PASSAGE TO READ:

□ □ □ □ □

# new bow vice



## axis pro (Apr 29, 2009)

bump


----------



## Bowhuntertim (Jun 4, 2006)

I wasn't sure how to vote because I own a vise AND I doubt I'd replace it as it works fine for what I use it for.


----------



## zhunter62 (Feb 3, 2007)

I voted yes i own one and no i wouldn't replace it. the only reason i would replace it would be if it was a major improvement on the i have, which i dont know how it can be imporoved, it holds the bow in place in order for you to work on it, what else does it do. You could surprise me and i actually hope you do, i love new products.


----------



## heh (Oct 28, 2002)

*bow vise*

I probably wouldn't replace mine, because I hardly use it. heh


----------



## Hoythunter01 (Oct 23, 2005)

I have the Bow Boss and no I wouldn't replace it.


----------



## axis pro (Apr 29, 2009)

Zhunter goog morning,
I hope i can surprise you. i showed a proto type to a couple of guys at my archery range who works on bows and they were surpised and ready to order.
this bow vice will have a wide range of movement and i thank all will be surprised.

Thanks


----------



## Hoythunter01 (Oct 23, 2005)

swamp stompers said:


> Hello,
> I’m doing some market research for a new bow vice I’m designing and would like to know how many archers out there own a bow vice.
> And would you replace it for a better product?

□ □ □ □ □

WORK TO COMPLETE:
1. Repeat word for word the part of the bow vise thread that opens with the words containing "## zhunter62 (Feb" and closes with "(Oct 28, 2002)".
2. Answer these questions from the bow vise thread:
(a) Which vise does Hoythunter01 own?
(b) Why would heh probably not replace their vise?
(c) To whom did axis pro show a prototype?

PROVIDED DATA:
□ □ □ □ □

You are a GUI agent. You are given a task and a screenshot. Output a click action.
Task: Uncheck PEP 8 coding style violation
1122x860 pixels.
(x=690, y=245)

□ □ □ □ □

ANSWERS GIVEN:
1.
## zhunter62 (Feb 3, 2007)

I voted yes i own one and no i wouldn't replace it. the only reason i would replace it would be if it was a major improvement on the i have, which i dont know how it can be imporoved, it holds the bow in place in order for you to work on it, what else does it do. You could surprise me and i actually hope you do, i love new products.


----------



## heh (Oct 28, 2002)

2.
(a) The Bow Boss.
(b) Because heh hardly uses it.
(c) A couple of guys at axis pro's archery range who work on bows.